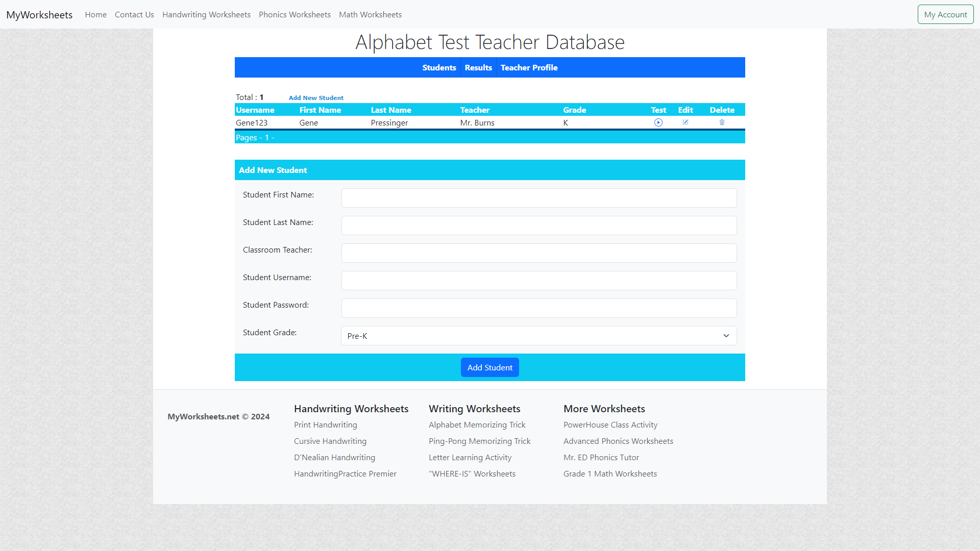
Task: Open the My Account button
Action: point(945,14)
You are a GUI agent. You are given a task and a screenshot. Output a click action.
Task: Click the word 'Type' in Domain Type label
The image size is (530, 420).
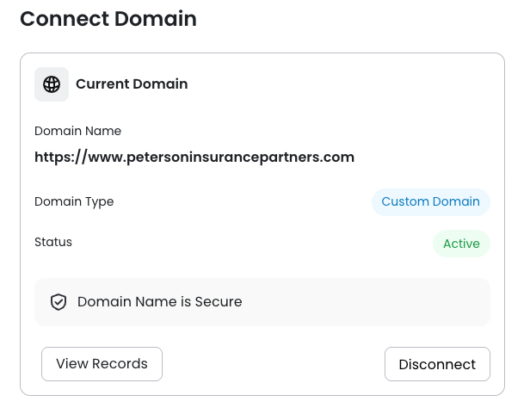pos(99,201)
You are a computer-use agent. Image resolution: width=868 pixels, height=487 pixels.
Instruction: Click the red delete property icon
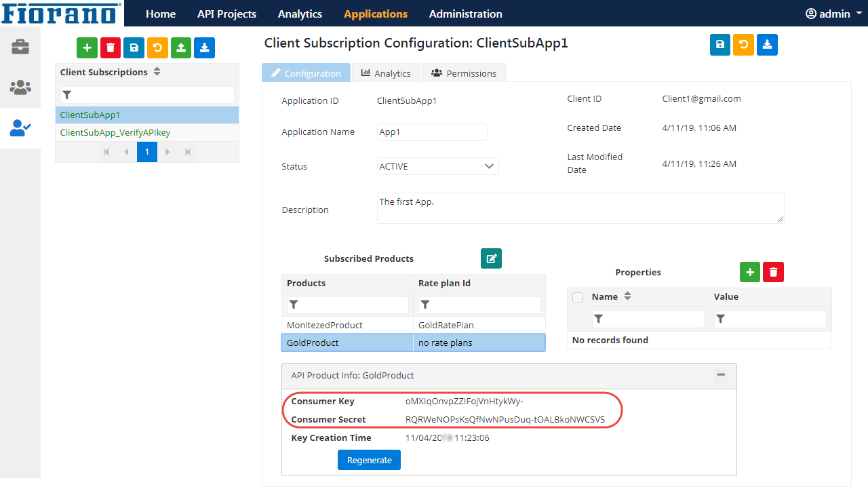(773, 272)
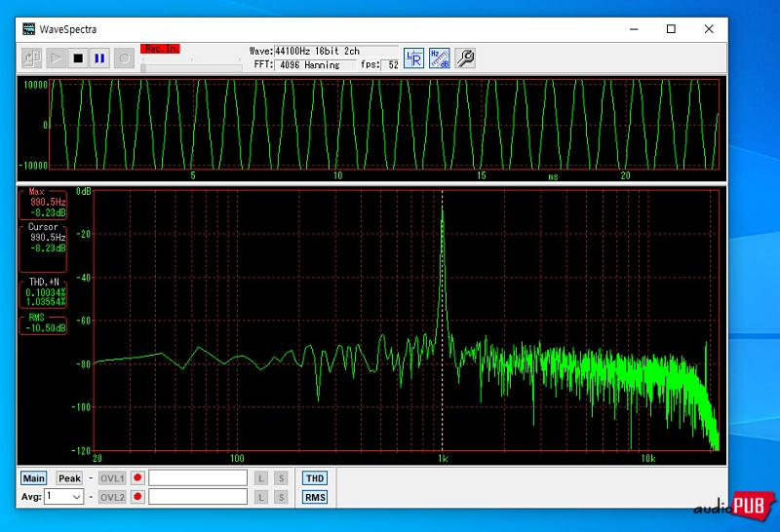Click the OVL1 overlay text field

point(198,478)
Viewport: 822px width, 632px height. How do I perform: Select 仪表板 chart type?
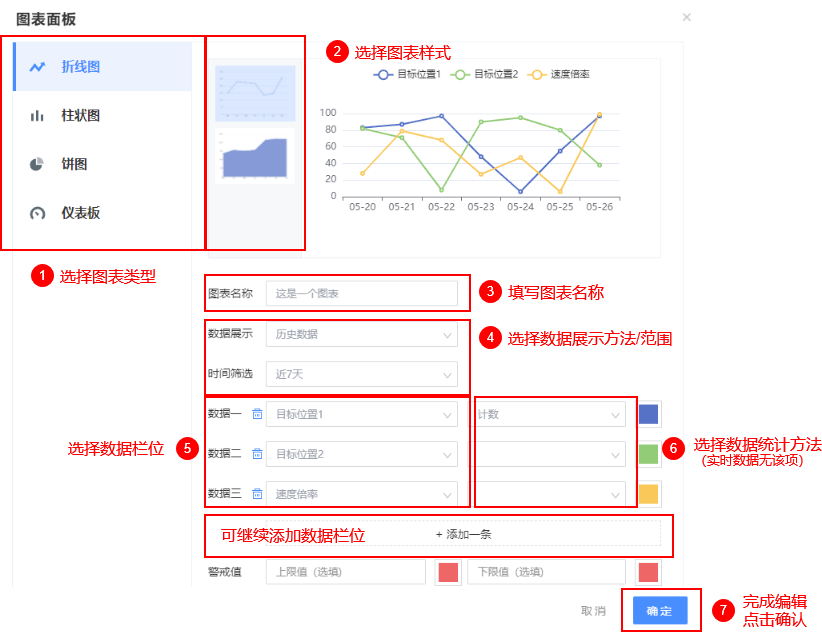(x=102, y=213)
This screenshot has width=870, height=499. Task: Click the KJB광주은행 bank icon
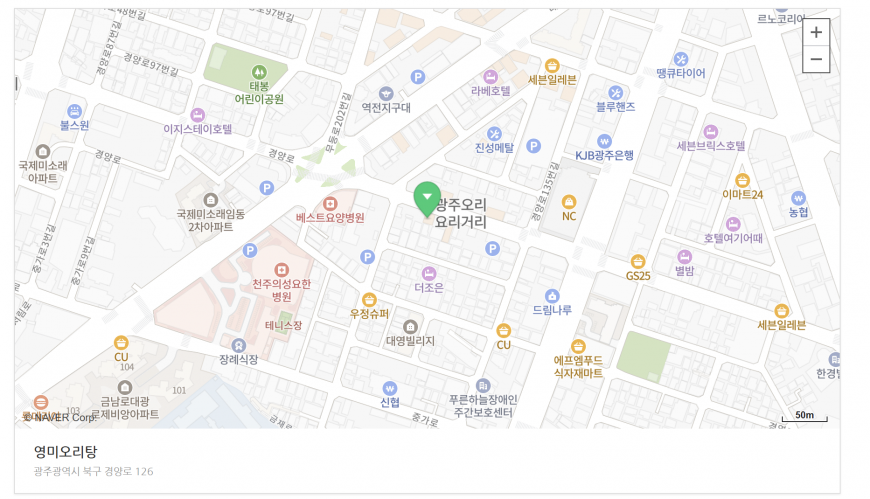pos(604,141)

########################################

## Your assignment
In the records above, the lines from the one containing "Viewport: 822px width, 632px" through the last line are to be written out exactly, both ends included and pictures omitted.

## Response box
Viewport: 822px width, 632px height. How do I perform: Select 仪表板 chart type?
(x=102, y=213)
This screenshot has width=870, height=499. Task: Click the KJB광주은행 bank icon
pos(604,141)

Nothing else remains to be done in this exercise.